Task item:
Check every line of the records below for the string "mode", then report only how many lines have it.
%%
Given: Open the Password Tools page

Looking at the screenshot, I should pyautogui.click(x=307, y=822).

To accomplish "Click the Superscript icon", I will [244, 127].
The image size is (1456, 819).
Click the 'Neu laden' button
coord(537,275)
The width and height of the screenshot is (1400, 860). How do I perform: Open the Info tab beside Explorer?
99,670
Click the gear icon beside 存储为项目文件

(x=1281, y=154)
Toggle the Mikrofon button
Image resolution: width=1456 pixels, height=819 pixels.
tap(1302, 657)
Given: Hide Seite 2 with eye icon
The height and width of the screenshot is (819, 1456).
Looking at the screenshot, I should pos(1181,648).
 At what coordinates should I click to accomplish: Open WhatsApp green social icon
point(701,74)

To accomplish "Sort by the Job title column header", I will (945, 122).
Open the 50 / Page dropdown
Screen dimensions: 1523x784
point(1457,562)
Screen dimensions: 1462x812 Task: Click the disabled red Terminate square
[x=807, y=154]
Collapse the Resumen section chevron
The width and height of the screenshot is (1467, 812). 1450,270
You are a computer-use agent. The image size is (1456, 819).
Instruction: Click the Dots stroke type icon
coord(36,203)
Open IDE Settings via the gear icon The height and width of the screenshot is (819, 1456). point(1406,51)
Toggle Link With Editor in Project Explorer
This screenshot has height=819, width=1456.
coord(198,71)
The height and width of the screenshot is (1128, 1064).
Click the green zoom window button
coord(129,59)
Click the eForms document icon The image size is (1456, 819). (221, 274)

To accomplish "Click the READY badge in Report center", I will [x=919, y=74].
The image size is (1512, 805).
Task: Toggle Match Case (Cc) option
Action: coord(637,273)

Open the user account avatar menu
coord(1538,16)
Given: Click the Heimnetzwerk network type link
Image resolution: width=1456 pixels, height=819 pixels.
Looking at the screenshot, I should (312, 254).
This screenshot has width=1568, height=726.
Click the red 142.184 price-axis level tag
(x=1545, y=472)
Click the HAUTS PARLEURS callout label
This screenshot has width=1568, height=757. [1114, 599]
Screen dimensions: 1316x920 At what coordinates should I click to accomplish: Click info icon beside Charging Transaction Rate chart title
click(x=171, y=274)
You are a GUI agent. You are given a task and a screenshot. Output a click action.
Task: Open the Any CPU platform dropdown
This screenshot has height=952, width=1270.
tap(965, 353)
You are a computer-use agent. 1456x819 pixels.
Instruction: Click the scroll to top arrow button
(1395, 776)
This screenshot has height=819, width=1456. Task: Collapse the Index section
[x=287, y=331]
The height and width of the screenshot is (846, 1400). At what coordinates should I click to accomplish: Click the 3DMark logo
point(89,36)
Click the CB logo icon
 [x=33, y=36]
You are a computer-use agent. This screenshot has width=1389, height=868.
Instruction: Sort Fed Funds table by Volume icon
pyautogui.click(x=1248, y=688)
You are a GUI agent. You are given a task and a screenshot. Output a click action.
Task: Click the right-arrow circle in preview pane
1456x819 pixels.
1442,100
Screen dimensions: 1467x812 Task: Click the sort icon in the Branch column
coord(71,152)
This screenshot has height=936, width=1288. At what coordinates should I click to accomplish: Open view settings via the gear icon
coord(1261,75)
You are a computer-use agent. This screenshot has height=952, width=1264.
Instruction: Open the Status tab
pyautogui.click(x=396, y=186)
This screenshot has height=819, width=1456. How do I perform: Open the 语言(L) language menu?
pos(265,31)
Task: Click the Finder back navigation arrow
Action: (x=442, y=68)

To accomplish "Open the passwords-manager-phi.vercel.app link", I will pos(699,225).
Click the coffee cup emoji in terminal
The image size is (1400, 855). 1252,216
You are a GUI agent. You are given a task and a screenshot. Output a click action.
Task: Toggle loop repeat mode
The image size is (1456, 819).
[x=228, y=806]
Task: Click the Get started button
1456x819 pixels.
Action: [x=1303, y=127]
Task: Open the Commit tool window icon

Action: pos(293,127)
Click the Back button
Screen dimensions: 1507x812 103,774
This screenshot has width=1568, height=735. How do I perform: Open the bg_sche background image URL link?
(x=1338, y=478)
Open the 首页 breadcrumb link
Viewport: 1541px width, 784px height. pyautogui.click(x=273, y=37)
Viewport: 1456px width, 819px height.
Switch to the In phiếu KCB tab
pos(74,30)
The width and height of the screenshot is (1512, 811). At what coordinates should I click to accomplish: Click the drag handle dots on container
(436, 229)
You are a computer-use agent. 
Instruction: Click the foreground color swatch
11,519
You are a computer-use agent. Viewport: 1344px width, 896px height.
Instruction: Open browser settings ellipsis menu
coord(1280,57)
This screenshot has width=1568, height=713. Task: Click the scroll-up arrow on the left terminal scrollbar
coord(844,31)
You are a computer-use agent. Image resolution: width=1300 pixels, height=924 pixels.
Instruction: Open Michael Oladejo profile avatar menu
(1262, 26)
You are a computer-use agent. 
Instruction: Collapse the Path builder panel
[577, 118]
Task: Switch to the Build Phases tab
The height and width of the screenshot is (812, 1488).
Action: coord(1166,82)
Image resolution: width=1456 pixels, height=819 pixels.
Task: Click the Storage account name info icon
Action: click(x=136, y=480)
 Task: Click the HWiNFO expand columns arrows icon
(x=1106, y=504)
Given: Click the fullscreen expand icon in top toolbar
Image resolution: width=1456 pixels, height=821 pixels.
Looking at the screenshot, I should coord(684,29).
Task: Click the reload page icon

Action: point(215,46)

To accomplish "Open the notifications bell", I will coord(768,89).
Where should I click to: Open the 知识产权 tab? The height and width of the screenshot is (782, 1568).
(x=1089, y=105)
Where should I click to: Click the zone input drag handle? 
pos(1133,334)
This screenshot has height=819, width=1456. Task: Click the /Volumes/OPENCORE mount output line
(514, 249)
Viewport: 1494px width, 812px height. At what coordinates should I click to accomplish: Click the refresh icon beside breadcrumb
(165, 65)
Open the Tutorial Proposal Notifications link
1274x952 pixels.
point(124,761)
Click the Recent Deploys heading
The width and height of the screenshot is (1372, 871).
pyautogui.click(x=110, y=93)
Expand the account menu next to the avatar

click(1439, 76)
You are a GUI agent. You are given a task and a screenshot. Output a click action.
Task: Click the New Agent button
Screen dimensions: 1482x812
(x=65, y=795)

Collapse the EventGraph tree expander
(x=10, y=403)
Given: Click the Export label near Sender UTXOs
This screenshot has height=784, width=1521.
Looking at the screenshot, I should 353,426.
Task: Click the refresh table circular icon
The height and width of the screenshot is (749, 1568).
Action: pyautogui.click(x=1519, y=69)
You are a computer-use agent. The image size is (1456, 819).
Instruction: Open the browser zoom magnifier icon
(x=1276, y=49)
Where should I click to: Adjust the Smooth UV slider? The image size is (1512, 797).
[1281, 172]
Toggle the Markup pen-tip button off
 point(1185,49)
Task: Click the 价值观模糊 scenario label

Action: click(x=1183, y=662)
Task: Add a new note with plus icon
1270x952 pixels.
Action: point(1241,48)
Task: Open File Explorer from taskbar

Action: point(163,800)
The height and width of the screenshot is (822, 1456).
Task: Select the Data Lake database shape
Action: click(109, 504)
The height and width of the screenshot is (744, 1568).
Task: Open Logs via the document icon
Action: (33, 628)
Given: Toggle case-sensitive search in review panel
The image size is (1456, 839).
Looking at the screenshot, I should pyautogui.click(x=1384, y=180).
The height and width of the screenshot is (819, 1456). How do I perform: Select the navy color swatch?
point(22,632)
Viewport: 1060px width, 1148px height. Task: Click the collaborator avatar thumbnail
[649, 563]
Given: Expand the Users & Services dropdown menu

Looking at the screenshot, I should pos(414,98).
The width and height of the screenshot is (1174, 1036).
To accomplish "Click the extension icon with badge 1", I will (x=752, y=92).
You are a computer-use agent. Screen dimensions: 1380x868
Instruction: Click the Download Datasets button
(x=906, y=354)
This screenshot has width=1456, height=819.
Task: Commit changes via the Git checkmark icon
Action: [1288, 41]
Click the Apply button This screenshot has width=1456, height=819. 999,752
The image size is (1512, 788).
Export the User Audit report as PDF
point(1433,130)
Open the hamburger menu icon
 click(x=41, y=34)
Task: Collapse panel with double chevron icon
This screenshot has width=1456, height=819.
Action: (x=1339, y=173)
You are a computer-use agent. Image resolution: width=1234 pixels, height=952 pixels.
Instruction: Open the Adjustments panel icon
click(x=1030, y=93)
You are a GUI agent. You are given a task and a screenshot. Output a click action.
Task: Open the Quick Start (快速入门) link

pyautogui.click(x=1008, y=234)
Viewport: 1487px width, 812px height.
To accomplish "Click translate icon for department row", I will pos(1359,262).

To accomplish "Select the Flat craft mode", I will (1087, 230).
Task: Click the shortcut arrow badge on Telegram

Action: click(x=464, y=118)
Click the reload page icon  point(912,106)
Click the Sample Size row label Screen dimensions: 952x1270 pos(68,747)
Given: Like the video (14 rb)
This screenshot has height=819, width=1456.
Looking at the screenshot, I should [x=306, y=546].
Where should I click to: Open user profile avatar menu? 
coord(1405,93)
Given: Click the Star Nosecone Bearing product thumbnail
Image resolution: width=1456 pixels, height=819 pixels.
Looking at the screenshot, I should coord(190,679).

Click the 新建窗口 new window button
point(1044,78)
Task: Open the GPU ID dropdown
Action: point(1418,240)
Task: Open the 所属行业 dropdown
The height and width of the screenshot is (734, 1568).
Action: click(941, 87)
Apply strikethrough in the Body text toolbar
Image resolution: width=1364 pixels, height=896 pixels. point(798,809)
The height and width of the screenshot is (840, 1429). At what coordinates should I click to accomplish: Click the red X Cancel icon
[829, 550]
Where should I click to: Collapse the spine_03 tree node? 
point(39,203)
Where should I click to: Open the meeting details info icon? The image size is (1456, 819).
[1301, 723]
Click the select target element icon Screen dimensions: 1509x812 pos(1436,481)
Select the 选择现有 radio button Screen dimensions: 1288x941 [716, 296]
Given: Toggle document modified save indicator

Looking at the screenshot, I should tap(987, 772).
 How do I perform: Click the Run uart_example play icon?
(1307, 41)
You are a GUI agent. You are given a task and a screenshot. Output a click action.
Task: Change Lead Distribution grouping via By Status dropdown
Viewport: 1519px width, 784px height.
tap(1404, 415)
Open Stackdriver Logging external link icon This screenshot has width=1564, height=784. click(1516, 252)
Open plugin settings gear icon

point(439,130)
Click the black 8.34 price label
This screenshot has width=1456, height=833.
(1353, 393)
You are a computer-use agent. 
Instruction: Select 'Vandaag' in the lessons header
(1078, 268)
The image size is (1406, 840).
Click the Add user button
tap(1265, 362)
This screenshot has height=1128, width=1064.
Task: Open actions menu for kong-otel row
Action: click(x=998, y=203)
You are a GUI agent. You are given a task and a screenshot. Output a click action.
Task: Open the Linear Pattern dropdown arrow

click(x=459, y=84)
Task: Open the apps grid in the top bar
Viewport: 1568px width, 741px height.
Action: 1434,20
%%
Output of the exercise:
2